**EXERCISE:**
In the records that follow, how many lines contain the word "header"? Give only that figure.

(Stored data entries)

....

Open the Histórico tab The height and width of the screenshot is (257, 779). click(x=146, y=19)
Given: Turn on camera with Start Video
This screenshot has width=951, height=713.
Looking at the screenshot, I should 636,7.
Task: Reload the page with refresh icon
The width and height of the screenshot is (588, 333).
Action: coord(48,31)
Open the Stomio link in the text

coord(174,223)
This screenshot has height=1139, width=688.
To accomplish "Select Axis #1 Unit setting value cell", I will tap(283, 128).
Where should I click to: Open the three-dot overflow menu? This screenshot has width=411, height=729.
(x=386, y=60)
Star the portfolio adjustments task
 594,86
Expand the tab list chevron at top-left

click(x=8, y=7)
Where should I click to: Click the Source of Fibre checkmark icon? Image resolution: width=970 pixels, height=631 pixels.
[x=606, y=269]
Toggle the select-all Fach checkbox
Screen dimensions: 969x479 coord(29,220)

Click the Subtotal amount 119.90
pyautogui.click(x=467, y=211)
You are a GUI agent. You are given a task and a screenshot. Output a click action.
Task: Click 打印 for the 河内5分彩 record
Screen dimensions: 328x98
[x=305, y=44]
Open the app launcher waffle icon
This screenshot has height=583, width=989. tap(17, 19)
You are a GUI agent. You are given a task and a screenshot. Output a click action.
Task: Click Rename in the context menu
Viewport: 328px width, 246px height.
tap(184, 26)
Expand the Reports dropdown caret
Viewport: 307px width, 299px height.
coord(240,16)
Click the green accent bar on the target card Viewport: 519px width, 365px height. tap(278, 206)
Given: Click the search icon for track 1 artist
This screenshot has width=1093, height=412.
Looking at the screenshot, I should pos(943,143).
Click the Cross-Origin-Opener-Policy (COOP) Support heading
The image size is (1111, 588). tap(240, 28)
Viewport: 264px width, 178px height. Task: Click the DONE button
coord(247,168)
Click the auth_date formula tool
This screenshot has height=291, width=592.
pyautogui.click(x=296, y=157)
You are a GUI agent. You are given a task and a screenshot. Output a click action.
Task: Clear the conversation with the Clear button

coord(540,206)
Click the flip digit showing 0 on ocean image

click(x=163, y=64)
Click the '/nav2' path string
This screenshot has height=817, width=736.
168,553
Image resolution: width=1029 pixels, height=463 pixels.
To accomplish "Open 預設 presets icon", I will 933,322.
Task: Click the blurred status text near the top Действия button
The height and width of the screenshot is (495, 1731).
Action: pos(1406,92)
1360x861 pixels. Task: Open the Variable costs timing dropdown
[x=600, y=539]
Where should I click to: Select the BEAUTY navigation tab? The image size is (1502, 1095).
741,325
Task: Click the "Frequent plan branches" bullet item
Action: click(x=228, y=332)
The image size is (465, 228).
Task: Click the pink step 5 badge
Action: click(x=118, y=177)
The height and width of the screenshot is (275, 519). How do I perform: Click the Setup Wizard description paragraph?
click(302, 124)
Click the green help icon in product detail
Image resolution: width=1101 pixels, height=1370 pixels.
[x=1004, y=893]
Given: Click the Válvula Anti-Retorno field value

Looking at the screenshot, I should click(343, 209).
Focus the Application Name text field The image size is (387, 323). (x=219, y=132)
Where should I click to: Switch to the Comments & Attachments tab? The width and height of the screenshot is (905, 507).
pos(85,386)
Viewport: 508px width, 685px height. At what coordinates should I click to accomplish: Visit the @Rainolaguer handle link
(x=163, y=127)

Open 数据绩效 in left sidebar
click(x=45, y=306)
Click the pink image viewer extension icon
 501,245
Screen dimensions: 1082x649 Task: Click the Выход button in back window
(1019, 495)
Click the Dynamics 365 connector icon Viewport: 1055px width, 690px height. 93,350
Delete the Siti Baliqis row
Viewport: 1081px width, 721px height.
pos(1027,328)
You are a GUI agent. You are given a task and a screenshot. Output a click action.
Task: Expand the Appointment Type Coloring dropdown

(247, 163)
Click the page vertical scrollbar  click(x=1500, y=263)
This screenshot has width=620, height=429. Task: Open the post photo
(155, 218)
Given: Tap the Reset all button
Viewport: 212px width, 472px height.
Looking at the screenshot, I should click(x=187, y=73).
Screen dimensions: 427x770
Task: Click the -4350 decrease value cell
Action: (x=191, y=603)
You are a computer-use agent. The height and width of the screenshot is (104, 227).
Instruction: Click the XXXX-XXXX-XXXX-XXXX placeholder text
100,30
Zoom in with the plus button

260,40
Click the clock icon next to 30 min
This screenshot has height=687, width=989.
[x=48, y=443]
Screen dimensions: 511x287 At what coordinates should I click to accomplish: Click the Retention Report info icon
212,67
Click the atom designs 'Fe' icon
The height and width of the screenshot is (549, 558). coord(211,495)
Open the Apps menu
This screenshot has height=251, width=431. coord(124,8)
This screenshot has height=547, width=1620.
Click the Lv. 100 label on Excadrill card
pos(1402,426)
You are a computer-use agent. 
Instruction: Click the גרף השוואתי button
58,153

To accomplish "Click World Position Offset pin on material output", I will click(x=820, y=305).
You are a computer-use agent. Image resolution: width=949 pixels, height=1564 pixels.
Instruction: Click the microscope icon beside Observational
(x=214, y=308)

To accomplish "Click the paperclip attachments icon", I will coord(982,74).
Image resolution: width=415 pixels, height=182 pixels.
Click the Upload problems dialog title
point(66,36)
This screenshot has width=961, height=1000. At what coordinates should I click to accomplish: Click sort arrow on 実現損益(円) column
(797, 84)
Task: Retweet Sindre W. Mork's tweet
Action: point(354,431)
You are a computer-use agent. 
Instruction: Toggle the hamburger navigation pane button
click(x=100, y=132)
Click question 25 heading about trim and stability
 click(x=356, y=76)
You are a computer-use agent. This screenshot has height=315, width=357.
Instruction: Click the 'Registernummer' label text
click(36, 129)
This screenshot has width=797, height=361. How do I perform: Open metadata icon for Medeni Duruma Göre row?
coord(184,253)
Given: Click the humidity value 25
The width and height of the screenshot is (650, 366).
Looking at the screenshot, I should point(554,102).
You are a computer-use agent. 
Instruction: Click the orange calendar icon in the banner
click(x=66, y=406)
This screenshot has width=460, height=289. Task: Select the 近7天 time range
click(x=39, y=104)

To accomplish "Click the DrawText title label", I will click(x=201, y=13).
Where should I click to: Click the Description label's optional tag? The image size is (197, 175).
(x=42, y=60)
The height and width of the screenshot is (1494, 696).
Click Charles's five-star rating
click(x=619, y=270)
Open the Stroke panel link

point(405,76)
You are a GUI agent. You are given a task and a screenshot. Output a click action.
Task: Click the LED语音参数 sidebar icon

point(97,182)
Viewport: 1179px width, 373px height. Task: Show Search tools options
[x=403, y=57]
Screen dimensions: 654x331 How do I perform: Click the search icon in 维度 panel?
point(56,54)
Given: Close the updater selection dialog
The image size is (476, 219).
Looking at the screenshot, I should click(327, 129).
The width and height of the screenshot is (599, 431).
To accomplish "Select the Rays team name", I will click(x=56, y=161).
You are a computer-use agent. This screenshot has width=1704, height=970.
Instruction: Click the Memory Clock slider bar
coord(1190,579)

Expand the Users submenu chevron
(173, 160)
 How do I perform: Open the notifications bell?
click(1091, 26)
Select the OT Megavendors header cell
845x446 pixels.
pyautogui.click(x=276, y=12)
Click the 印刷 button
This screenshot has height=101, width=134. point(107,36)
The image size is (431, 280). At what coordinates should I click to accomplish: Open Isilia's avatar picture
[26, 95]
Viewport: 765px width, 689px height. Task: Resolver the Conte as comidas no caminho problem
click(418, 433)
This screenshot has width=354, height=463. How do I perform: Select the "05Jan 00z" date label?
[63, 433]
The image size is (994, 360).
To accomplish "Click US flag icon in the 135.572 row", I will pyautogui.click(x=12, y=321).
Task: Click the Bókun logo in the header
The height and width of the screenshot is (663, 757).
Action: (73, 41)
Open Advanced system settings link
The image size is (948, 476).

....

**SOLUTION TO THIS EXERCISE:**
2